Keynotes and Invited Talks

  • Kahlert Distinguished Lecture Series, Univ. of Utah 2024: Safe Natural Programming
  • LCPC 2019: Cryptographic Computations need Compilers
  • EPFL Seminar 2017: Beyond the Embarrassingly Parallel – New Languages, Compilers, and Runtimes
  • PPoPP-HPCA-CGO Joint Keynote 2016: Beyond the Embarrassingly Parallel – New Languages, Compilers, and Runtimes
  • ISMM 2013: Safety-first Approach to Memory Consistency Models

Professional Service

Program Chair PPoPP’26, ASPLOS ’24, WODA ’12, SAVCBS ‘10
Steering Committee ASPLOS ’25-current
Program Committees PPoPP ’26, CGO’26, ASPLOS ’24, PPoPP ’23, CGO ’22, PACT ’21, USENIX ATC ’21, OSDI ’21, PLDI ’21, PPoPP ’21, OSDI ’20, PLDI ’20, IPDPS ’19, Eurosys ’19, PPoPP ’19, ASPLOS ’19, OOPSLA ’18, PPoPP ’18, ASPLOS ’18, SOSP ’17, PACT ’17, PLDI ’17, SNAPL ’17, RV ’17, ASPLOS ’16, POPL ’16, PPoPP 15, OOPSLA ’14, HotPar ‘12
Other PLDI Diversity & Inclusion Chair ’22-23

Bio

Madan Musuvathi is a Partner Research Manager at Microsoft Research managing the RiSE group that focuses on research in programming languages, formal methods, systems, high-performance computing, and machine learning.
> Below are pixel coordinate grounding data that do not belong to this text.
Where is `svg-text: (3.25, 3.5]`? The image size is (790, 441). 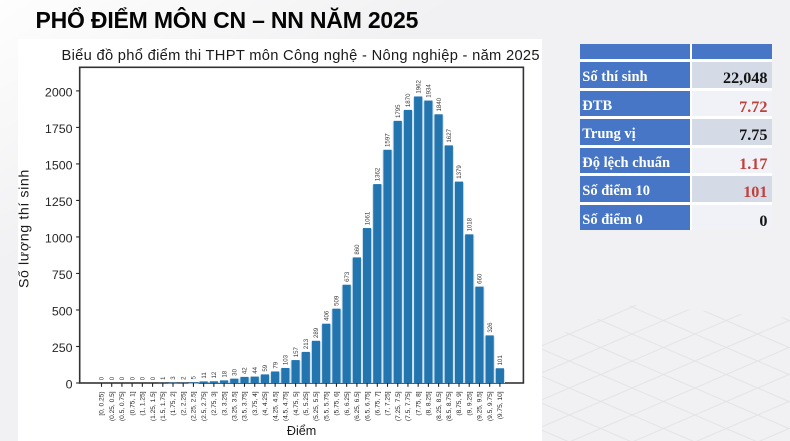 svg-text: (3.25, 3.5] is located at coordinates (234, 407).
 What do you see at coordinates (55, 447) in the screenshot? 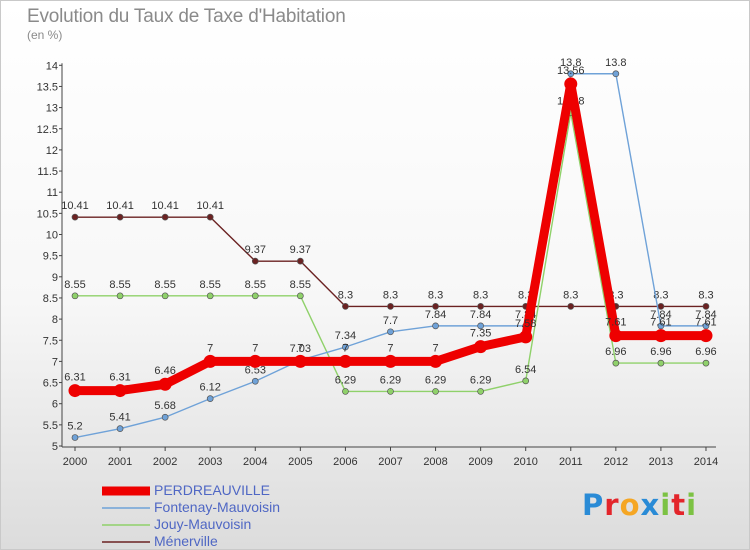
I see `y-tick-label: 5` at bounding box center [55, 447].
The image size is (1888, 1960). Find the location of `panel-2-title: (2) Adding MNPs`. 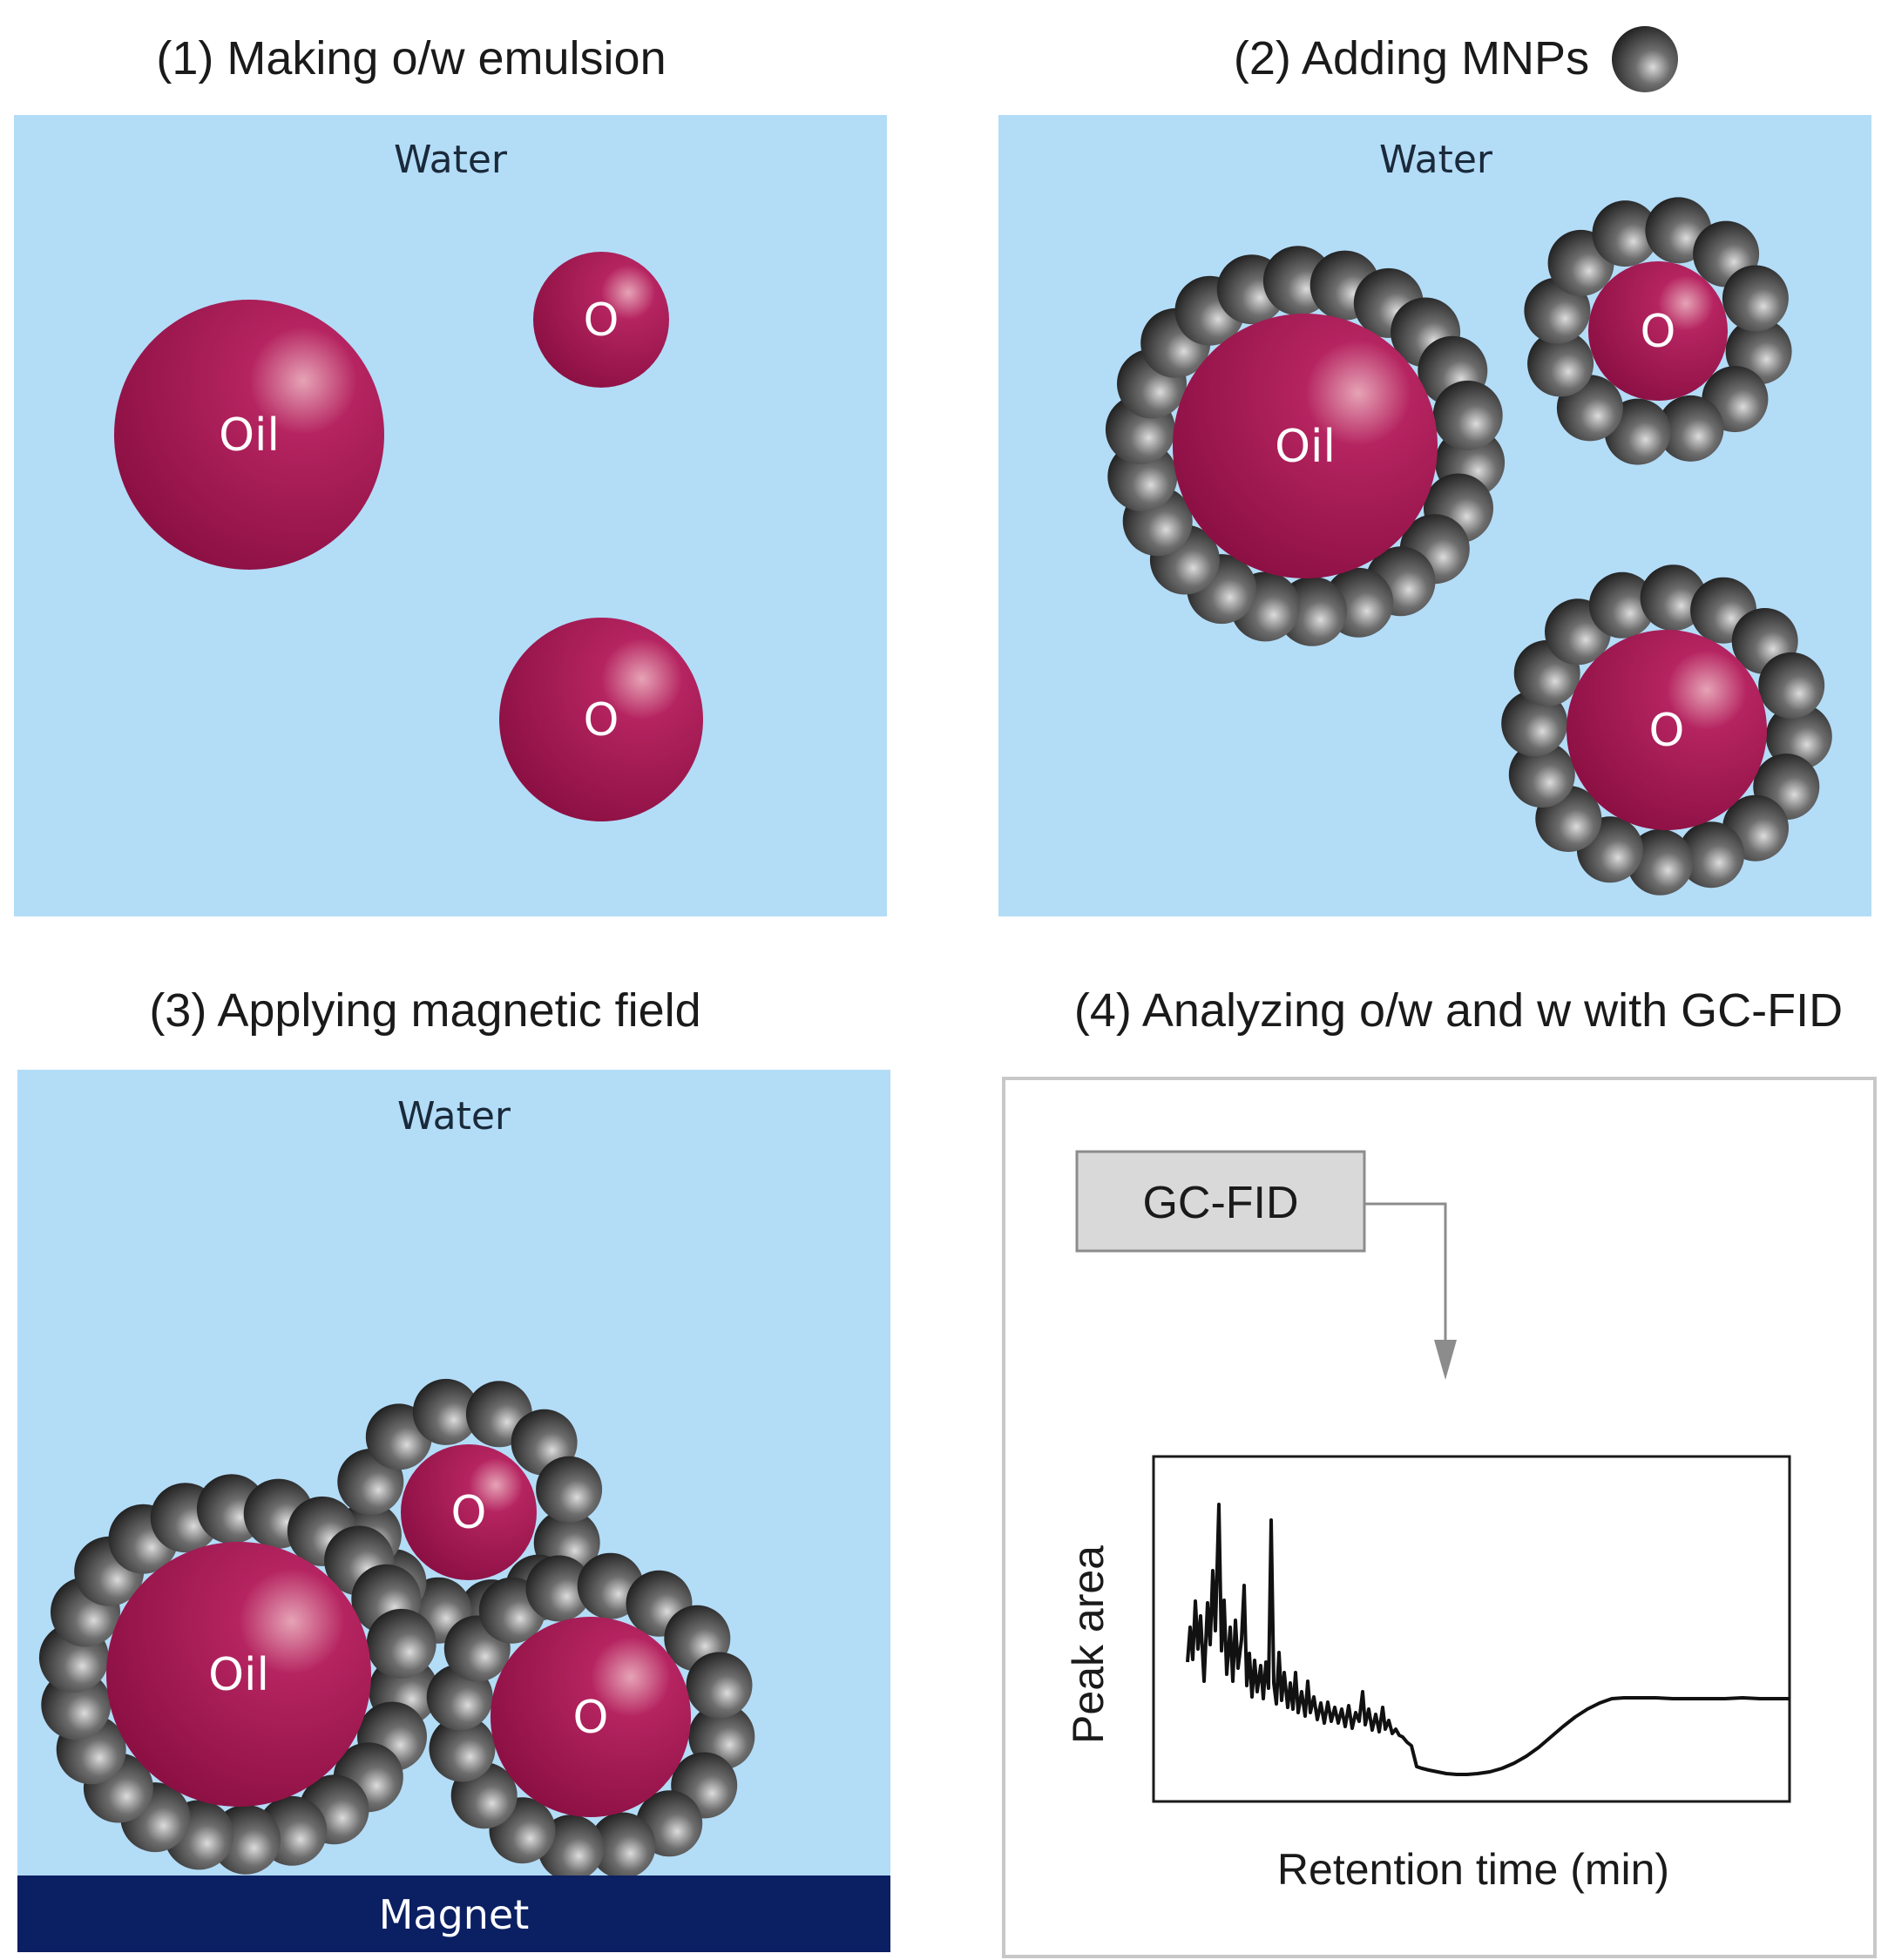

panel-2-title: (2) Adding MNPs is located at coordinates (1412, 58).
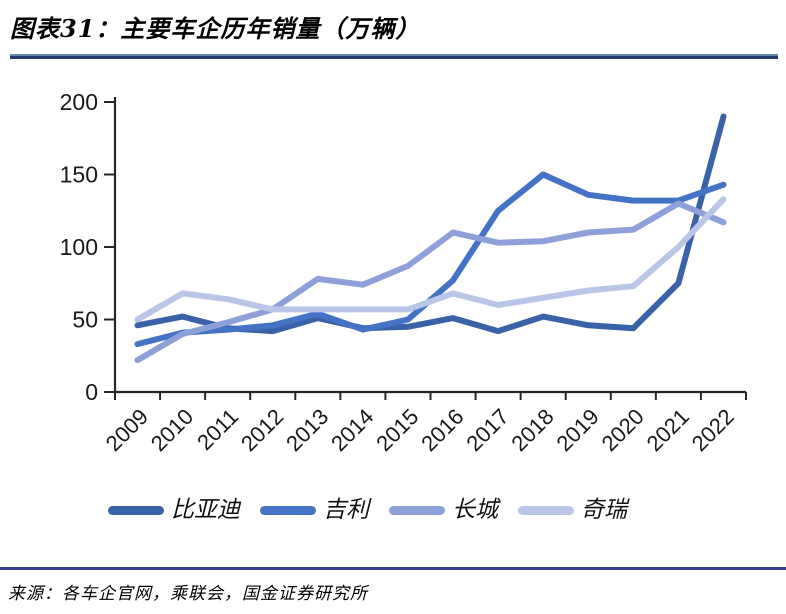  Describe the element at coordinates (127, 430) in the screenshot. I see `x-tick-label: 2009` at that location.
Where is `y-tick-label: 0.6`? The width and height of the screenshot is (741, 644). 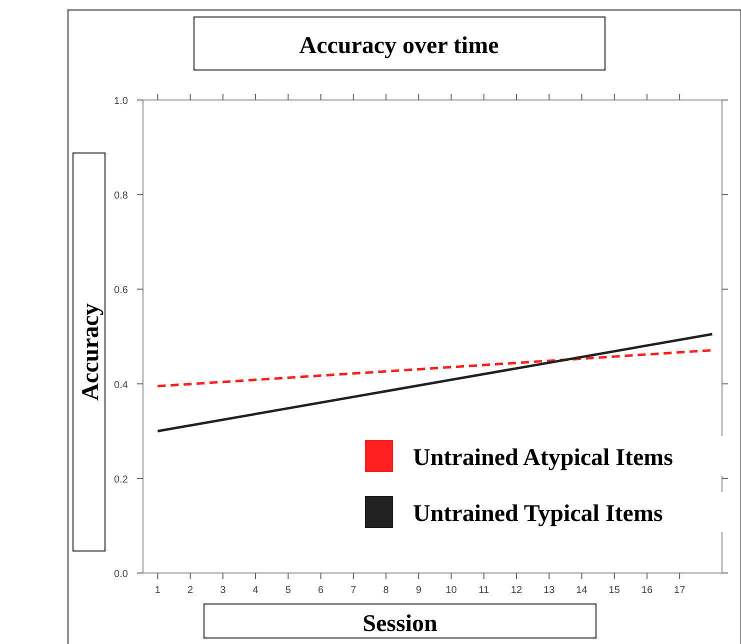 y-tick-label: 0.6 is located at coordinates (121, 290).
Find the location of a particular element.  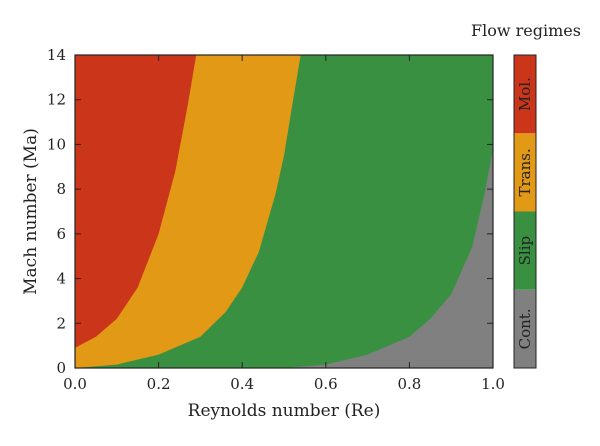

y-tick-label: 0 is located at coordinates (61, 368).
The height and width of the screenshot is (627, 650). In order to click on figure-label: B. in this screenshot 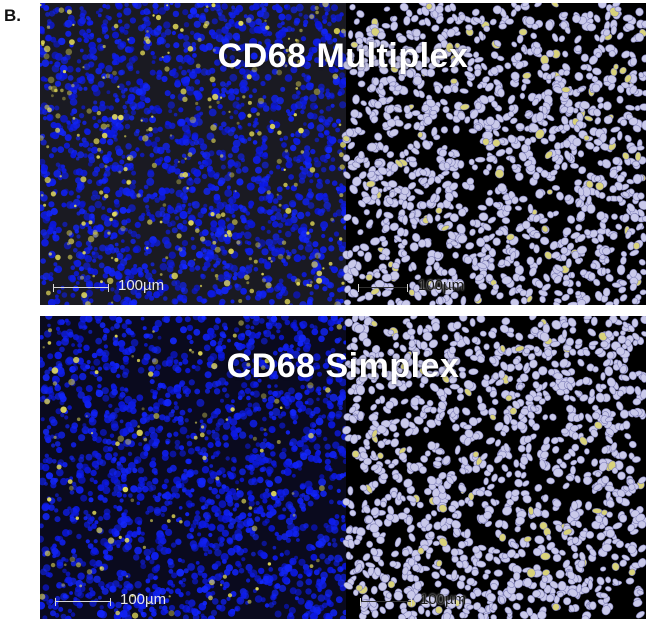, I will do `click(12, 16)`.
His research has produced several software reliability and performance-engineering tools that are widely used within Microsoft and other companies. He received the CAV award in 2023 for his fundamental contributions to the field of computer-aided verification. He has won distinguished paper awards at several conferences including PPoPP ’21, SOSP ’19, and OSDI ‘04. One of his co-advisees won the 2012 ACM SIGPLAN Outstanding Doctoral Dissertation Award. He co-chaired the Program Committee of PPoPP ’26 and ASPLOS ’24. He received his Ph.D. from Stanford University.